Answer these questions using the passage on Liam Mellows:
(a) How long was Mellows imprisoned in Mountjoy?
(b) To whom did Mellows write the letter rejecting the "communistic" label?
(c) Where and in what month and year did Mellows address a crowd in New York?

Passage>
§

These writings fit fairly comfortably within a socialist perspective of the Irish revolutionary period and Mellows may have had a late conversion to the socialist cause as a result of his five-month imprisonment in Mountjoy.

What is more likely is that this article illustrates that his longstanding and consistent anti-imperialism was outraged by what he viewed as a Labour Party that was prepared to sustain and support a Free State that he viewed as a creation of British imperialism.

Probably a more accurate assessment of Mellows’ politics is not that he was a revolutionary socialist but that he was primarily an anti-imperialist who was committed to tearing down the imperialist structures that dominated life in Ireland and Europe at that time.

Support for this analysis comes from Mellows himself who was aware that his article in the Workers Republic was being presented as support for a socialist uprising.

In a letter to Seán Etchingham he rejected as silly the suggestion that what he described as these “hastily written outline of ideas” could be branded as “communistic.” 

The International Anti-Imperialism of Liam Mellows 

The consistent and dominant political ideology that is apparent from the writings and speeches of Liam Mellows is anti-imperialism. Although his politics were formed by the actions of the British Empire in Ireland, his detestation of imperialism went beyond that of its involvement in Ireland. At a meeting in New York’s Central Opera House in November 1918 Mellows told the large crowd: 

“The Romanovs are gone, the Habsburgs are gone, the House of Hohenzollern is gone and then it is said that there is peace because the power of the German Empire is broken. But there can be no peace until another Royal House, the House of Hanover – pardon me, I mean Windsor – is gone and with it all the English Aristocrats – the Lansdownes, the Milners, the Balfours – and the power of another empire that rode roughshod over the peoples of the world, the British Empire, 

is gone. When that occurs, the world will be liberated from the foulest tyranny that has ever cursed it, and from its ruins will arise a free Ireland, a free India, a free Egypt, a free Africa.”

§

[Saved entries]

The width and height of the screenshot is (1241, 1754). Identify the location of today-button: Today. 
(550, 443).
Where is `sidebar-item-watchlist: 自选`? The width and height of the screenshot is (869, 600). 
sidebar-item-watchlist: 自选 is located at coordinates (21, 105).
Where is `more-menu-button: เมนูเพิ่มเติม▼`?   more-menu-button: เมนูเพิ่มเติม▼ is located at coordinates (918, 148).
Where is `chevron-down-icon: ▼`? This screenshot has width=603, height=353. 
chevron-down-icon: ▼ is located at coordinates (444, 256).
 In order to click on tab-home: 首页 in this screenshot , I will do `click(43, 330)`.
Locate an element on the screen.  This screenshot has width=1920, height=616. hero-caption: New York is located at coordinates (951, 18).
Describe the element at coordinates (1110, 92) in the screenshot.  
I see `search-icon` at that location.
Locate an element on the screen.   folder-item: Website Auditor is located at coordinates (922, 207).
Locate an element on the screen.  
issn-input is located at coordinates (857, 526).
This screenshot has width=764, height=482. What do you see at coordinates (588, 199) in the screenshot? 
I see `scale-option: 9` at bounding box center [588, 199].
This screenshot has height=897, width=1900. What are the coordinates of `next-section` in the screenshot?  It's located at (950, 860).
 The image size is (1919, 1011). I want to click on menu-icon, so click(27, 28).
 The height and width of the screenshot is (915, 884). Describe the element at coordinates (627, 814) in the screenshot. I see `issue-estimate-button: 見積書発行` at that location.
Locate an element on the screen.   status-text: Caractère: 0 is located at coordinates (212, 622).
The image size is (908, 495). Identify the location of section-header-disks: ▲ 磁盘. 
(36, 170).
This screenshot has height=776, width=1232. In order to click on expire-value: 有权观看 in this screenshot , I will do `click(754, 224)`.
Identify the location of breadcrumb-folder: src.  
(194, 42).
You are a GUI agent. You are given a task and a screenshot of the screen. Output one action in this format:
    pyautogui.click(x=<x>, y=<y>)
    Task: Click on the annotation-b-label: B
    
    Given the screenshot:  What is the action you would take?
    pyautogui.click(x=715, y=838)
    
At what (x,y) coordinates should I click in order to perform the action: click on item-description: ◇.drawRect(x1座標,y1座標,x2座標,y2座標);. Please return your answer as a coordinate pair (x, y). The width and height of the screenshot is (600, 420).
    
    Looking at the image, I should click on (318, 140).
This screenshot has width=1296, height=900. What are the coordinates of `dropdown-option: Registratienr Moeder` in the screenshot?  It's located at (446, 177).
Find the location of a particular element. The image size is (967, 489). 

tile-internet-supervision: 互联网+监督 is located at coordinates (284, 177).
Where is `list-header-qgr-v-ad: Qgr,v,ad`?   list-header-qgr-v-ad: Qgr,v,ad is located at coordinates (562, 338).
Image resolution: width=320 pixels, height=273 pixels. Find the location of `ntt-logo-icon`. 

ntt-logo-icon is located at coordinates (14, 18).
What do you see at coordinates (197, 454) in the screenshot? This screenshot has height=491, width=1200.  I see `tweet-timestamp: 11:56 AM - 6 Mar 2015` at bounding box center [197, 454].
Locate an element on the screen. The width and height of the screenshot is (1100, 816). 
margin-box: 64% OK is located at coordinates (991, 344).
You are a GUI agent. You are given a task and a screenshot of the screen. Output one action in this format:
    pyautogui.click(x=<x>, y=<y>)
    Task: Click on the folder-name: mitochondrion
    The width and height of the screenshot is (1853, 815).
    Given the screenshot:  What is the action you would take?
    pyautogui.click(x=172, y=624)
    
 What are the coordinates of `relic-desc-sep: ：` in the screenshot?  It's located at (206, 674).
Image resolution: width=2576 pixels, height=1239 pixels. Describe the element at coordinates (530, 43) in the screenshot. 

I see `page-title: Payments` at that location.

§

Answer for the task>
(a) Five months.
(b) Seán Etchingham.
(c) The Central Opera House, in November 1918.